*** Begin section ***
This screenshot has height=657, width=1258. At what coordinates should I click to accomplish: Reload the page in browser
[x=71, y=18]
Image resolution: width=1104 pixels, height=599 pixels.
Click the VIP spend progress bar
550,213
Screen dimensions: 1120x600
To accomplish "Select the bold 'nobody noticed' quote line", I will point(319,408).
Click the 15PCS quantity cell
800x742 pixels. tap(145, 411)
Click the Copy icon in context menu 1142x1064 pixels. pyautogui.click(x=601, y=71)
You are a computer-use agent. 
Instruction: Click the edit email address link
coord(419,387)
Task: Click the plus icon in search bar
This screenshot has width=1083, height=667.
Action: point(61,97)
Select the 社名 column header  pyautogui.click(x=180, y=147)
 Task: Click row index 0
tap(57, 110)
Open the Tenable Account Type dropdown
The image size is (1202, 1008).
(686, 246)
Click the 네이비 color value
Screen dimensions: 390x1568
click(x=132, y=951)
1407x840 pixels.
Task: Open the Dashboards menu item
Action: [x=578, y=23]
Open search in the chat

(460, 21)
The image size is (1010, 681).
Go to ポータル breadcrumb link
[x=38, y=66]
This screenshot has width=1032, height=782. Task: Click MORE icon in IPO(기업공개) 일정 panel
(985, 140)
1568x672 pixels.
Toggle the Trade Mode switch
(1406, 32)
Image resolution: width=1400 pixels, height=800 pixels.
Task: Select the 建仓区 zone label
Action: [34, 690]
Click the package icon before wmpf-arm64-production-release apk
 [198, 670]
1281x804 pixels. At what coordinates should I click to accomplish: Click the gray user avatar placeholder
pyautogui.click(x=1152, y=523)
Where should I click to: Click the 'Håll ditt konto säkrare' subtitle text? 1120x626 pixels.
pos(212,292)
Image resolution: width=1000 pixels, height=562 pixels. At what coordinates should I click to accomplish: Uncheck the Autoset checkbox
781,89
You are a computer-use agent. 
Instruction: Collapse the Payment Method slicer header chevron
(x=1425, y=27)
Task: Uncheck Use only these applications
*** End section ***
Transcribe, without alteration, the line that contains "Click the package" together with all lines after it in the listing above.

### [Exercise answer]
Click the package icon before wmpf-arm64-production-release apk
 [198, 670]
1281x804 pixels. At what coordinates should I click to accomplish: Click the gray user avatar placeholder
pyautogui.click(x=1152, y=523)
Where should I click to: Click the 'Håll ditt konto säkrare' subtitle text? 1120x626 pixels.
pos(212,292)
Image resolution: width=1000 pixels, height=562 pixels. At what coordinates should I click to accomplish: Uncheck the Autoset checkbox
781,89
You are a computer-use agent. 
Instruction: Collapse the Payment Method slicer header chevron
(x=1425, y=27)
Task: Uncheck Use only these applications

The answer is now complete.